Un debate de enorme trascendencia política sacude en este momento a Alemania, y bien harían las democracias occidentales en seguirlo con la máxima atención en estos tiempos turbulentos que vivimos. La tormenta tiene epicentro en Turingia, uno de los 16 estados federados del país, de algo más de dos millones de habitantes.

El miércoles pasado, Thomas Kemmerich, un dirigente poco conocido del Partido Democrático Libre, fue investido primer ministro de dicho land con el apoyo del partido de la canciller Angela Merkel (CDU, de centro derecha) y –lo verdaderamente importante– del ultraderechista AfD.

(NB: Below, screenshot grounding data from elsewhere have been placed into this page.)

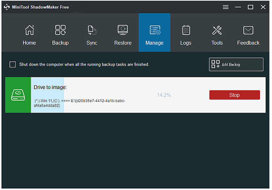272x190 pixels.
Task: Open the Logs clipboard icon
Action: click(x=186, y=31)
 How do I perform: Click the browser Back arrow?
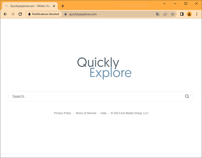(5, 14)
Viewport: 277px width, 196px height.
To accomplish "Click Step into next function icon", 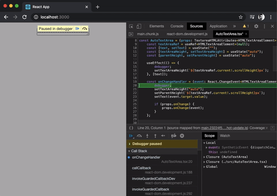I will 147,136.
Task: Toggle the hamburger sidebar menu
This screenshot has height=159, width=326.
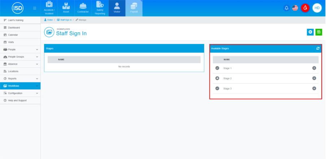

Se rompía un tabú vigente en Alemania desde el final de la II Guerra Mundial: el de facilitar que formaciones extremistas de derecha, con invocaciones filonazis, consigan espacios en la vida nacional.

Kemmerich solo duró unas horas en el cargo. Al día siguiente dimitió ante las presiones de amplios sectores de la sociedad, lo que ha dejado a Turingia en un limbo administrativo, a las puertas de unas nuevas elecciones.

En la reacción contra la designación de Kemmerich jugó un papel crucial la canciller Merkel, que calificó de “vergüenza nacional” lo ocurrido y dirigió durísimas críticas contra los miembros de su propio partido en Turingia que participaron en la operación.

La talla moral y el liderazgo que exhibió Merkel en este incidente contrasta con lo que sucede, por ejemplo, en España. En este país, el conservador Partido Popular no ha visto ningún inconveniente en establecer pactos de gobernabilidad con el partido ‘ultra’ Vox en distintas territorios, como Andalucía, Madrid o Murcia.

Son dos actitudes ante un fenómeno que constituye hoy una de las grandes amenazas para la estabilidad de las democracias europeas: la irrupción de partidos de ultraderecha, xenófobos y racistas, que coquetean con las doctrinas totalitarias del pasado, cuando no las alaban de manera explícita.

Se podrá alegar que tal amenaza también podría provenir de movimientos inspirados en los totalitarismos de izquierdas que tanto daño causaron a la humanidad. Y que si Alemania actúa con especial celo contra las corrientes de ultraderecha es por razones de su particular y traumática experiencia histórica con el nazismo.

Todo ello es cierto. De lo que se trata es de identificar, con rigor y sin prejuicios, a los enemigos potenciales de la democracia, cualquiera que sea su orientación ideológica (el AfD lo es, sin género de dudas), y aislarlos mediante un ‘cordón sanitario’. Como se ha hecho en Alemania. Y como, lamentablemente, no se hace en España.